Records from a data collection
━━━━━━

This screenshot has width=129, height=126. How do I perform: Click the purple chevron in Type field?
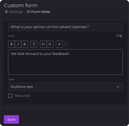[118, 87]
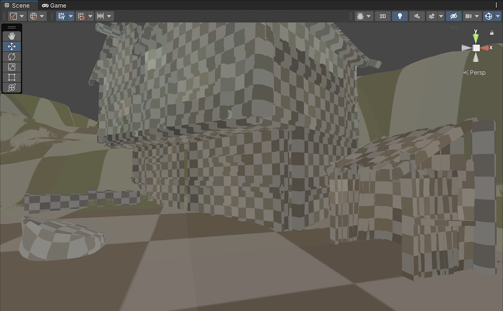Open the debug draw mode dropdown

(x=363, y=17)
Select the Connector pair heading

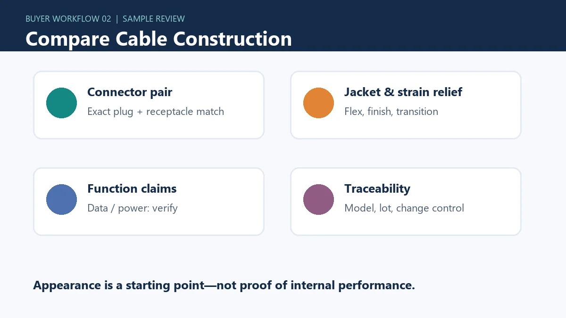[x=130, y=92]
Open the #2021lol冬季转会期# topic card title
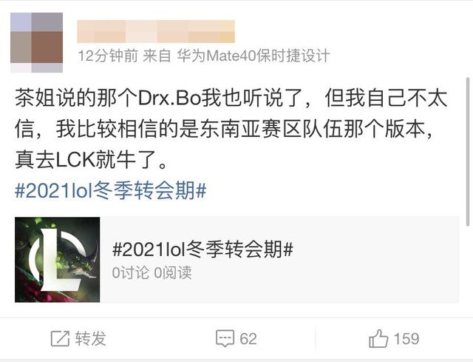The image size is (473, 362). (x=203, y=249)
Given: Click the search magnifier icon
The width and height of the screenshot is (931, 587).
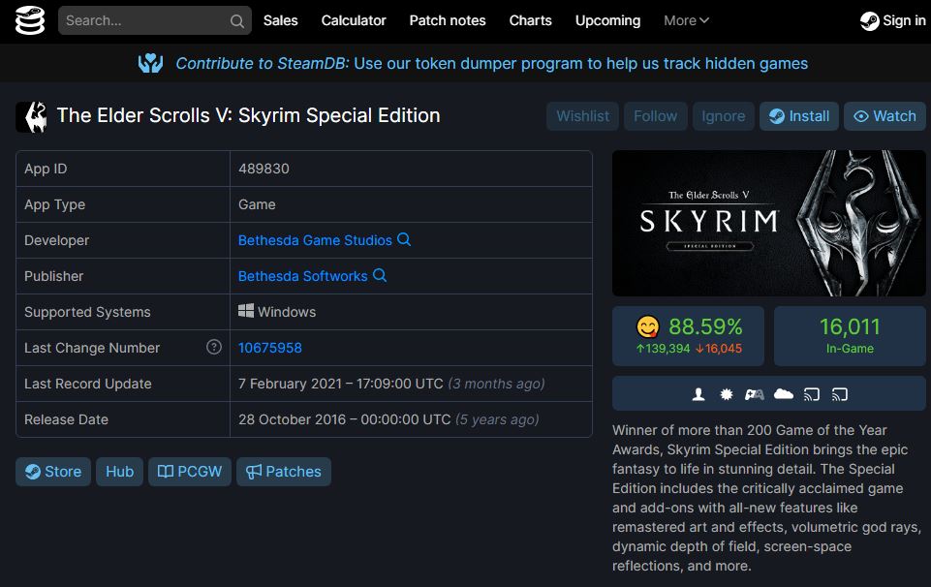Looking at the screenshot, I should (x=237, y=21).
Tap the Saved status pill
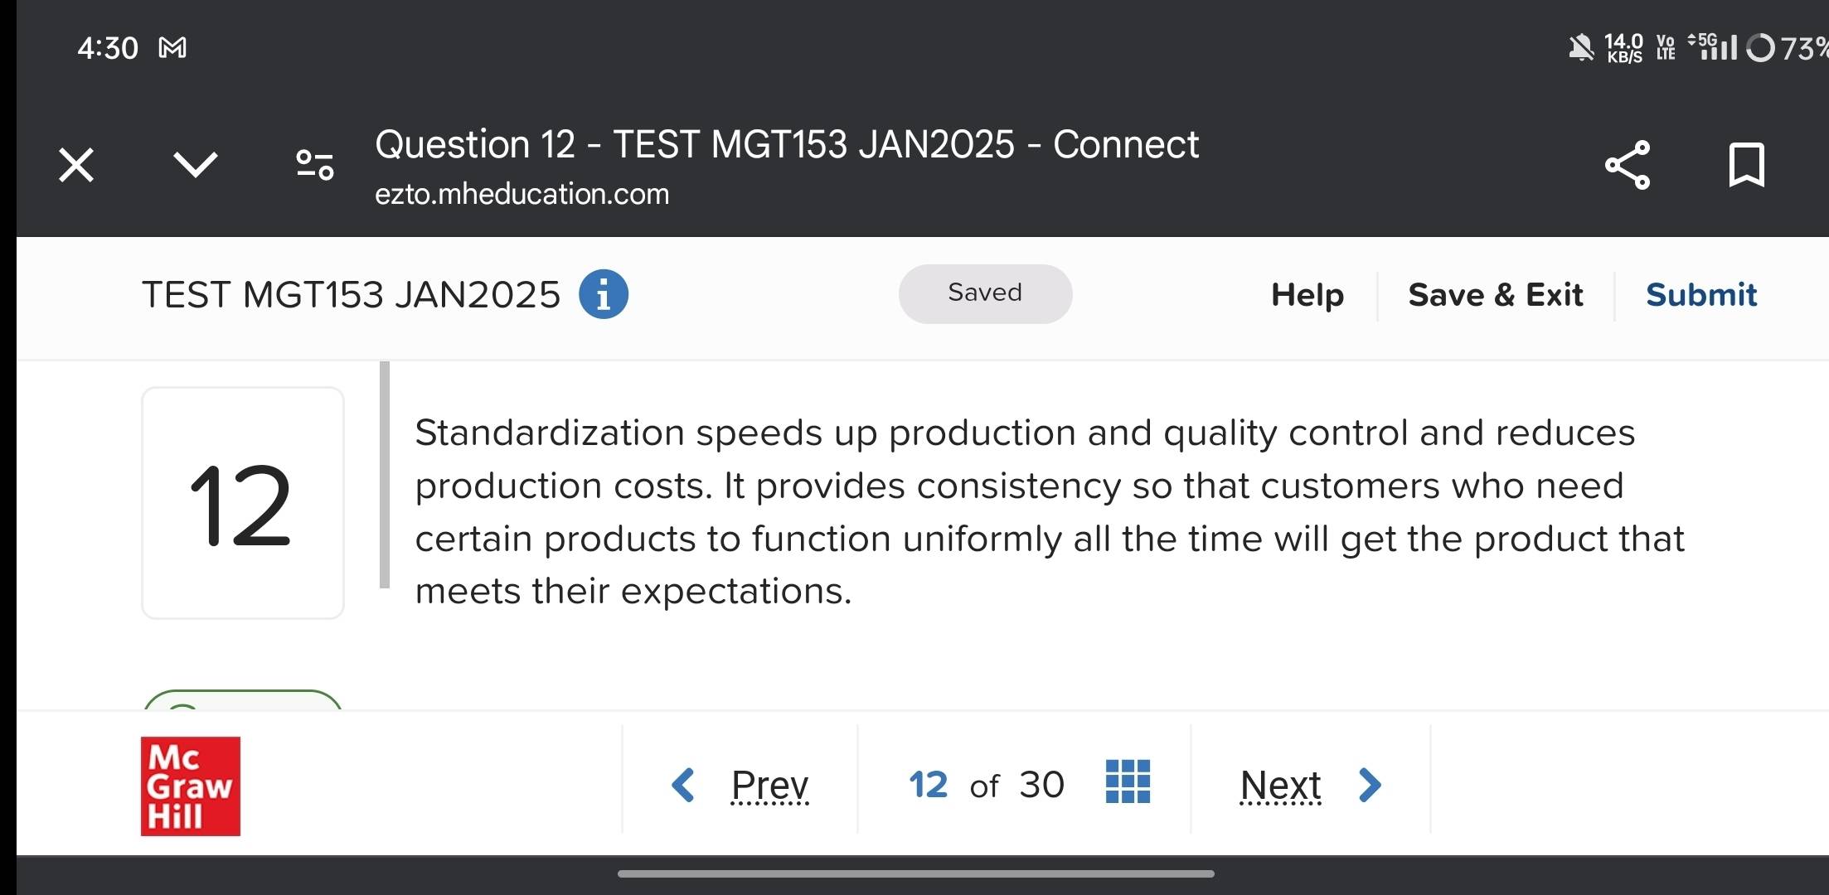 (x=985, y=293)
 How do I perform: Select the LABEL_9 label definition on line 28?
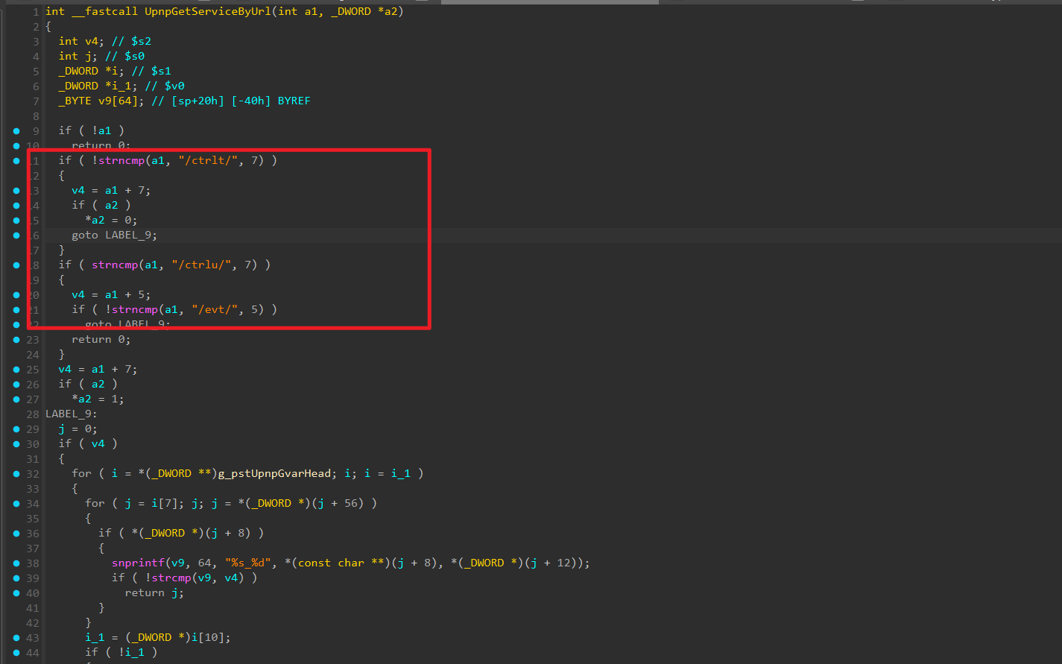69,414
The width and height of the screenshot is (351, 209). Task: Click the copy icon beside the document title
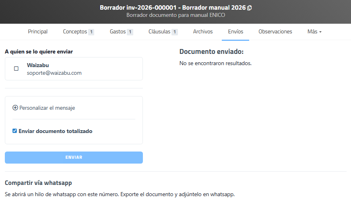click(x=250, y=8)
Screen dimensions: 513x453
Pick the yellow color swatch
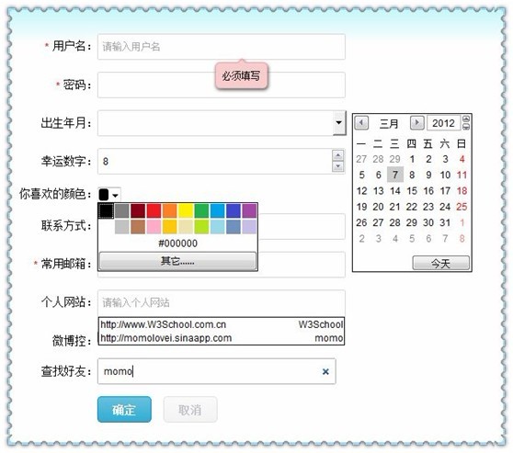pyautogui.click(x=186, y=211)
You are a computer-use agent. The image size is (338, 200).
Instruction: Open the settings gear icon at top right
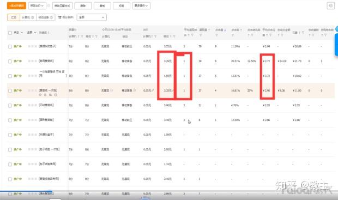pyautogui.click(x=330, y=6)
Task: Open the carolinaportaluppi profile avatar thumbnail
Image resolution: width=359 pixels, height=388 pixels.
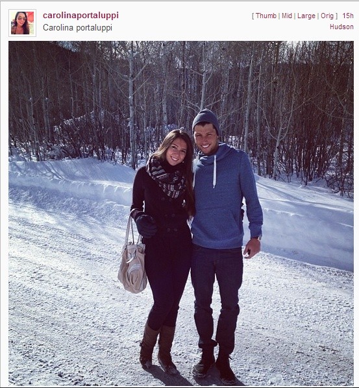Action: (22, 23)
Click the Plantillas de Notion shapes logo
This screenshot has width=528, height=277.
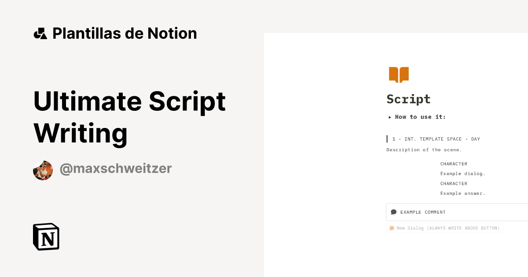pyautogui.click(x=41, y=33)
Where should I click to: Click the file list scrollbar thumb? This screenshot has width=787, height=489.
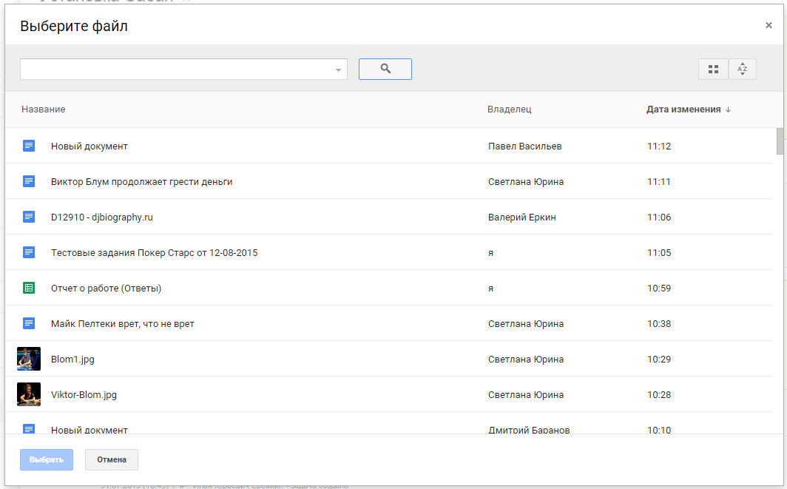click(780, 141)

━━━━━━

How to complete this task >>
Write out only the lines from the one that contains "Where should I" through the last line of the records above, both included, word for word and without the pictures.

Written reply >>
Where should I click to: Click the file list scrollbar thumb? This screenshot has width=787, height=489.
click(780, 141)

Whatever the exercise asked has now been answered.